Smoke billowing from what appears to be a replacement Samsung Galaxy Note7 caused the evacuation on Wednesday of a Southwest jet on the ground in Louisville. No one was injured.
Samsung is trying to retrieve the Note7 to verify whether it is indeed a replacement unit. Meanwhile, the U.S. Consumer Product Safety Commission and other federal authorities are conducting investigations.
If it is indeed a replacement Note7, Samsung will face some tough questions about whether it cut corners in offering replacement Note7 devices to customers that Samsung had deemed safe, analysts said today.
"This is a huge blow for Samsung as it basically invalidates everything they have done thus far and makes people not trust what is in store," said Carolina Milanesi, an analyst at Creative Strategies.

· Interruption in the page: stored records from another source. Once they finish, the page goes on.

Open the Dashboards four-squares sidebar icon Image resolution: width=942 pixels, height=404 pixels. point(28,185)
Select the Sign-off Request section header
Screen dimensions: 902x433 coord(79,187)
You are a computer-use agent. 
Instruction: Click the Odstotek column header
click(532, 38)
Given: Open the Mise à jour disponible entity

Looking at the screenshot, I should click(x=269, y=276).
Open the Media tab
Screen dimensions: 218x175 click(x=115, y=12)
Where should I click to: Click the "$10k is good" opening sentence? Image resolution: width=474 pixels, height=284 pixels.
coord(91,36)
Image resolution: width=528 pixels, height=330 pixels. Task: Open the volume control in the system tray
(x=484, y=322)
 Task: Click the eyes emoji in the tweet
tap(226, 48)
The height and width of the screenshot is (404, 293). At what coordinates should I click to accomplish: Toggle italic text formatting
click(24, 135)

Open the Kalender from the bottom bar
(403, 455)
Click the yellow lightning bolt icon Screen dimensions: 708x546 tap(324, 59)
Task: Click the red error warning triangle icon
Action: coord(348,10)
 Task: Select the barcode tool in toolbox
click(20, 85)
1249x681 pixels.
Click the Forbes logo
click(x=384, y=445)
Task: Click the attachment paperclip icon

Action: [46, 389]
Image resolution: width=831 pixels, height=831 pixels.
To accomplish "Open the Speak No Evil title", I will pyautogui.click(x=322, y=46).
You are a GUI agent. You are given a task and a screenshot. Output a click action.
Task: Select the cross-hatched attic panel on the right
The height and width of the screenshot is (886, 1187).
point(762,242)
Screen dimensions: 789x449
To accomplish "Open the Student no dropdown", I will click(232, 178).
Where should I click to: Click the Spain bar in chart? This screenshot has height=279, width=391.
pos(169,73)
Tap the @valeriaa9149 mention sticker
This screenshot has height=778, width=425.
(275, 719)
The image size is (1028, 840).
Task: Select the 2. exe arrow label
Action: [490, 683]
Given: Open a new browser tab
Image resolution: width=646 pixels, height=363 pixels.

"It is not a good scenario for Samsung," added Jack Narcotta, an analyst at Technology Business Research. "Even when it does the right thing [with its recall of original Note7s] -- and maybe cuts a few corners to do that -- it still can't wrestle the problem to the ground."
Jack Gold, an analyst at J. Gold Associates, said there are many possible explanations for what caused the Note7 to begin burning, including: the manufacturing process didn't work on this particular device; the batteries are still problematic; or the device had a faulty charging unit.
"We'll see if any additional remanufactured units have the same problem," Gold added. "All modern phones with high-capacity lithium-ion batteries and [that are] fast charging face this potential problem. We just don't hear about them because they are relatively small in number."
However, Gold added, the Southwest jet evacuation over the smoke emitted by the Note7 unit is "clearly a problem for Samsung...They absolutely need to find the problem with this device and fix it quickly."
The owner of the device aboard Southwest flight 994, identified as Brian Green, told several television news stations that he put the Note7 in his pocket after trying to power it down while the jet, bound for Baltimore, was parked at the gate in Louisville. He told CBS This Morning that he first heard popping and sizzling sounds, then added, "there was smoke just billowing, pouring out of my pocket."
Green took a photo of the burned Note7 on the floor of the plane where he had dropped it, and also provided a photo of the box it came in, to show it had a black square symbol to indicate a replacement Note7. He told The Verge and other news outlets that he picked up the new phone at an AT&T store on Sept. 21.